The Age of Discovery
We found the wash-tub along the Rákos stream. It was during a botany field trip organized by Mrs. Bátki, our teacher. We visited her apple orchard on the outskirts of Budapest. She said first we should pick the apples from her trees then for an hour we could do whatever we wanted to and after that, we’d rush back to school so our parents wouldn’t worry. Her apple orchard wasn’t far from the tram terminal and we finished picking apples very quickly as it was poor harvest. During our free time we went roaming along the stream and suddenly – wow! – a wash-tub. It was made of wood, its inside covered with sheet-iron.
“Just like a ship.” Szász said.
“There’s a hole in the bottom.” I said, after inspecting it.
“It could be stopped up” he answered with an expert expression on his face.

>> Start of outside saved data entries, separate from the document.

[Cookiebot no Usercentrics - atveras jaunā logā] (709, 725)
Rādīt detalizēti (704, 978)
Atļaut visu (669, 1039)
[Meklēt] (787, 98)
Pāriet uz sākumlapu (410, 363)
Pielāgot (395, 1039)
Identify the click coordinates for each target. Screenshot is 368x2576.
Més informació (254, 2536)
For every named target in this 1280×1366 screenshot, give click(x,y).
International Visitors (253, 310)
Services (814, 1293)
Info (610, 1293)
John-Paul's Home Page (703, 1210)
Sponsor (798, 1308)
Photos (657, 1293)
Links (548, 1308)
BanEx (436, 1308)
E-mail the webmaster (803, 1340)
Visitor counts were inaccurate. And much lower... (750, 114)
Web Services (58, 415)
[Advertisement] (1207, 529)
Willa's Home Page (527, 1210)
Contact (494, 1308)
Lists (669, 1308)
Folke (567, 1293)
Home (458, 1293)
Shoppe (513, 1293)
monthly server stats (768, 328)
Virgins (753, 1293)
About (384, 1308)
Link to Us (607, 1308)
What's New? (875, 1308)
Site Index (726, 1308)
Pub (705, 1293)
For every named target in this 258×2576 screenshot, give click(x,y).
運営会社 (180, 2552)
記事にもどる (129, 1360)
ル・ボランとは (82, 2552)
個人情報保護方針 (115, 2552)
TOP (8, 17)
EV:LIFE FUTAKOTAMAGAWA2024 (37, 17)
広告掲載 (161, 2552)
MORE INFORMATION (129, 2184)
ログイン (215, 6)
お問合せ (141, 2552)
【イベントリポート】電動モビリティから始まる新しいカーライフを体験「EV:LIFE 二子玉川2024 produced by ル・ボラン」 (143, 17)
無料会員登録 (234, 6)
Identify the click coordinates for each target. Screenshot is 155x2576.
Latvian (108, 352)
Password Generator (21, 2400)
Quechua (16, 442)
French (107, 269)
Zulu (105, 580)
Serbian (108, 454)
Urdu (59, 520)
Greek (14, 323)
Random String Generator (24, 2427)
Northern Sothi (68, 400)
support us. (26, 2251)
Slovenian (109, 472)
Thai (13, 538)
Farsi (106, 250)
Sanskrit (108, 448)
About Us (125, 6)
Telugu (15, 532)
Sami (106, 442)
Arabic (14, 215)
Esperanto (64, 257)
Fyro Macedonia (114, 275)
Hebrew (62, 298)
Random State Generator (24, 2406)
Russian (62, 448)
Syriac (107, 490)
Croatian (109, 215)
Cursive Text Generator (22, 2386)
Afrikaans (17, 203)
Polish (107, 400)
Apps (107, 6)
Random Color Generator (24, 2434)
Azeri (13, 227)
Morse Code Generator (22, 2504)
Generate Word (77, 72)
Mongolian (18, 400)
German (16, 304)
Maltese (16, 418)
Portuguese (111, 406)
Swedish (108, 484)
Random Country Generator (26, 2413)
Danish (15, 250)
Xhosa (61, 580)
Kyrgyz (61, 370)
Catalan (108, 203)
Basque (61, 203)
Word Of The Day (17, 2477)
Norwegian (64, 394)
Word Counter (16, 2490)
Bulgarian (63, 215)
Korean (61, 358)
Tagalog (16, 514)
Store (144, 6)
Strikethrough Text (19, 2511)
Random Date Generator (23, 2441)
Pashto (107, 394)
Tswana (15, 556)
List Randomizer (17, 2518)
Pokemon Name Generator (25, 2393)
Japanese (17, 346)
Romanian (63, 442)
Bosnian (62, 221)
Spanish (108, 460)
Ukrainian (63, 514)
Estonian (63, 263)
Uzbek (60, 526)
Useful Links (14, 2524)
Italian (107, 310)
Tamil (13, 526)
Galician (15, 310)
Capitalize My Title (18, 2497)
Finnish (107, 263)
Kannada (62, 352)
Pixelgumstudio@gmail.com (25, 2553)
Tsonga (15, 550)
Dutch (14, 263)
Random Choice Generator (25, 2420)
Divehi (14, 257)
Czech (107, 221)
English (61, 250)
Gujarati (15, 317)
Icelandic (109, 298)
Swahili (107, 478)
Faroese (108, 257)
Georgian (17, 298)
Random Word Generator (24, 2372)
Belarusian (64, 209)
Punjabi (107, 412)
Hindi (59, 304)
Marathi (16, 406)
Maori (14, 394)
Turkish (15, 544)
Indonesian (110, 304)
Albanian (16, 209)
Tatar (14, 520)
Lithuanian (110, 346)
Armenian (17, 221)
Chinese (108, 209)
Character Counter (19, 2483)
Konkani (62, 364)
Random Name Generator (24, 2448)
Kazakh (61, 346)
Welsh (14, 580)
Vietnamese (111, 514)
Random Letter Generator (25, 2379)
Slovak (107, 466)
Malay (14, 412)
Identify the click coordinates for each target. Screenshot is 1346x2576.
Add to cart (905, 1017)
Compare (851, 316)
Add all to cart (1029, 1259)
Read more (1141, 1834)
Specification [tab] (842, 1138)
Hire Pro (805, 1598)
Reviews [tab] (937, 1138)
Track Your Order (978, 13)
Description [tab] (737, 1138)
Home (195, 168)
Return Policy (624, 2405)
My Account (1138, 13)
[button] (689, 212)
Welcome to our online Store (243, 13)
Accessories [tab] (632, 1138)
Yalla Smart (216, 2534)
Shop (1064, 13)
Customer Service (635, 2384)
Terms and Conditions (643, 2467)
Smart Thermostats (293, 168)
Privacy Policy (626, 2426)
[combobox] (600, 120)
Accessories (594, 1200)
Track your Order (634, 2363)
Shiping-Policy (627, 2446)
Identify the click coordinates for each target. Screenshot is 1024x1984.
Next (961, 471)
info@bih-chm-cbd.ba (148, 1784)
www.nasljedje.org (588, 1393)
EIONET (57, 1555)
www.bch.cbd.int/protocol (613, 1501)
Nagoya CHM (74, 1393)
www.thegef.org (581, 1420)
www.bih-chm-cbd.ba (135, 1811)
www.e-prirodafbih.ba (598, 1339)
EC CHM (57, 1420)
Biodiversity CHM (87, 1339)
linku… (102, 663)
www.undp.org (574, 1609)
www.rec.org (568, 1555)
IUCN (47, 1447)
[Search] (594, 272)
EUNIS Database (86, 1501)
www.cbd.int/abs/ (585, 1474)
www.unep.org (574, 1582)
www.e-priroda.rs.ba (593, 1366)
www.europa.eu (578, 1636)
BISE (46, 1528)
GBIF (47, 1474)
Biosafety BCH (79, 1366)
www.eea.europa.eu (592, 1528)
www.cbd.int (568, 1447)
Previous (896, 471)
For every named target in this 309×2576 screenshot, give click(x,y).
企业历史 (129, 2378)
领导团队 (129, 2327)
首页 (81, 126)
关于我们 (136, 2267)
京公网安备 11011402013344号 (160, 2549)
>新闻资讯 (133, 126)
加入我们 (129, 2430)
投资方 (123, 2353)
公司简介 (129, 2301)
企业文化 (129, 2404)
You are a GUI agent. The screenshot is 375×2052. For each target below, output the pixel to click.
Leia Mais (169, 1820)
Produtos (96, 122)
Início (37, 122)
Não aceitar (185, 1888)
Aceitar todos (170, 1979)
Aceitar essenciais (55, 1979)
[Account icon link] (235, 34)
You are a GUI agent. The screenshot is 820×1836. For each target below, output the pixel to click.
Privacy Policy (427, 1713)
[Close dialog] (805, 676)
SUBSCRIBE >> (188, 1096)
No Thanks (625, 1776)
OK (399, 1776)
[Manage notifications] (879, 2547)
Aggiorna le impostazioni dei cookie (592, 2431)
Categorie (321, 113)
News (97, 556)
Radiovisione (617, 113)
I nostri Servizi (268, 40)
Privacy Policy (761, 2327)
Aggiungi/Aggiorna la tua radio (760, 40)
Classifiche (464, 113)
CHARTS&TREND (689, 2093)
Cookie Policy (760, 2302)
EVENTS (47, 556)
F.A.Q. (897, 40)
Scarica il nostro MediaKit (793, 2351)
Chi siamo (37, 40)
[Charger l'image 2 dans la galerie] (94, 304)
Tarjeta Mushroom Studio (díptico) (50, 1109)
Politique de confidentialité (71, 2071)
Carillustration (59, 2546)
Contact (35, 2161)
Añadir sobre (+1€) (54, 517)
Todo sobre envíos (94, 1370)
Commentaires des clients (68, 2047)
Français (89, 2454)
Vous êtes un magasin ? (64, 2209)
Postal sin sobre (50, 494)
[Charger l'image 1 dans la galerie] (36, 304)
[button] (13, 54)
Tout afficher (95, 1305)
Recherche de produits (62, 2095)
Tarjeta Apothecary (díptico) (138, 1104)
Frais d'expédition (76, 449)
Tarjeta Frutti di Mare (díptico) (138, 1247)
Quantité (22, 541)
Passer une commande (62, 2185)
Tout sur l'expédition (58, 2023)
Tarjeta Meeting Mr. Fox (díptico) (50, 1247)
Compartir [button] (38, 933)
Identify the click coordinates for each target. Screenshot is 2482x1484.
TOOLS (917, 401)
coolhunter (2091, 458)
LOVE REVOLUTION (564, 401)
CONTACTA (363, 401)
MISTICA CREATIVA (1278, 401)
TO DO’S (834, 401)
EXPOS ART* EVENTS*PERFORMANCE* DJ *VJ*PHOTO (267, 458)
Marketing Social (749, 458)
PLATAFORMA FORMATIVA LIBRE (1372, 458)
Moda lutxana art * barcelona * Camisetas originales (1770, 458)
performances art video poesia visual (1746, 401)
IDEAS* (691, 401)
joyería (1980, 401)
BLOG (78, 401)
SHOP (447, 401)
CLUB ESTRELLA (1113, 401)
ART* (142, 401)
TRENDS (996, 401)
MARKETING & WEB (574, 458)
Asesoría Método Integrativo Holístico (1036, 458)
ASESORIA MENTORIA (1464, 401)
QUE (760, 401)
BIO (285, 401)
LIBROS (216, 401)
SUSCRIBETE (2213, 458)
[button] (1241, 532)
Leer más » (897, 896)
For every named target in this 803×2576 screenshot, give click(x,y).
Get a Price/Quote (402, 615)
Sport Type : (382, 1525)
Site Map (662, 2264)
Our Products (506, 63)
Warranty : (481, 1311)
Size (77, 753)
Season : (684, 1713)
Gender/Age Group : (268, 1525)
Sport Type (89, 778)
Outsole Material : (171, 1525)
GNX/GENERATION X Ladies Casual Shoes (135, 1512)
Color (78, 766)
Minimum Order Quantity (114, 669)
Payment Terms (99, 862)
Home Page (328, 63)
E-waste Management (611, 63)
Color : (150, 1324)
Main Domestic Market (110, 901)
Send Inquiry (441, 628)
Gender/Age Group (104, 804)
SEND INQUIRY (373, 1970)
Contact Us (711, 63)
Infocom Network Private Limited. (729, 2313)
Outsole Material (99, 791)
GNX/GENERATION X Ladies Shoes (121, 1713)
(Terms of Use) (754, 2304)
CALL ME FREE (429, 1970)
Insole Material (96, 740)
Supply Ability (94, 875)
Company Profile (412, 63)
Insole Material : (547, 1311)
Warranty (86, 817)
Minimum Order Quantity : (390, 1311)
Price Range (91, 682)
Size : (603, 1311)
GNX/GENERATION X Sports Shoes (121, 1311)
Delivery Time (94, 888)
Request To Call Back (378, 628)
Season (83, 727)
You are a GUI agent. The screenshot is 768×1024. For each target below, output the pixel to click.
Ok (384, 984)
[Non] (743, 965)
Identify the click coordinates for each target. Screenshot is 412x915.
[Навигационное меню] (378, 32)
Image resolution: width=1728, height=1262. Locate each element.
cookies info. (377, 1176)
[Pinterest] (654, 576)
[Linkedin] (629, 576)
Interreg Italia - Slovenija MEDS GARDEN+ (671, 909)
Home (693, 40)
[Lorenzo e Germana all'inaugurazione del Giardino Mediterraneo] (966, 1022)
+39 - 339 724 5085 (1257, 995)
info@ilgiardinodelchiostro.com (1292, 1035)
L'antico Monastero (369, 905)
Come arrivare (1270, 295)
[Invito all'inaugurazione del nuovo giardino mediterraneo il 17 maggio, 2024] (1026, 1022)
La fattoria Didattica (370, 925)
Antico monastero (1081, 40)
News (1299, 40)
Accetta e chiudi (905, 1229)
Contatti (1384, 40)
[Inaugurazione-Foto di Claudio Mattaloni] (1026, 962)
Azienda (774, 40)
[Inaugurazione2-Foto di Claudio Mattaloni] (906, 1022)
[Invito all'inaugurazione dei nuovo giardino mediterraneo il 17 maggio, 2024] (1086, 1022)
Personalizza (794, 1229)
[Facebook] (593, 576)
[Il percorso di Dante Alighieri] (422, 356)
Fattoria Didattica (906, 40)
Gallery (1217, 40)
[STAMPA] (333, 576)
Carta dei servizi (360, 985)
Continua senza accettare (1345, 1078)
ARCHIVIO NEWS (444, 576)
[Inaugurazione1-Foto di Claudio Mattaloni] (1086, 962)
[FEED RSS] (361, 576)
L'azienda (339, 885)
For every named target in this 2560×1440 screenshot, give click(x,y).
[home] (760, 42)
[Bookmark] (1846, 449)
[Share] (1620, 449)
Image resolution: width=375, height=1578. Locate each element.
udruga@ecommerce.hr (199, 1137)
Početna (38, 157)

We stuffed some cloth into the hole and now the tub really looked like a ship.
“What about going?” he said.
(It was as if he said ‘to the tram-terminal’.)
“But I’m Captain.”
Well that’s what I always hated about him. I protested but he was firm. In the end he agreed I could be the helmsman as a ship needs one of those, too. I accepted but then I realized there was nothing to steer.
“And now? Where?” I asked at last because even if we didn’t have a helm, the helmsman is supposed to know the direction to go.
“First we go down the Rákos stream, that takes us to the Danube that runs in the sea and then to the Oceans.”
It sounded fairly logical, but still I had some doubts.
“Is it going to be good?” I hesitated. “I mean the Oceans.”
“Sure” he encouraged me.
He was talking about banana-trees, waves as high as mountains with spray on the top, graceful, snow-white schooners in the harbors (I asked what a schooner was, he said a kind of a ship, I asked if it was like ours, he said yes) and he was talking about friendly natives with flower-garlands around their necks (I asked how he knows, he said from the TV and I believed him as we didn’t have a TV).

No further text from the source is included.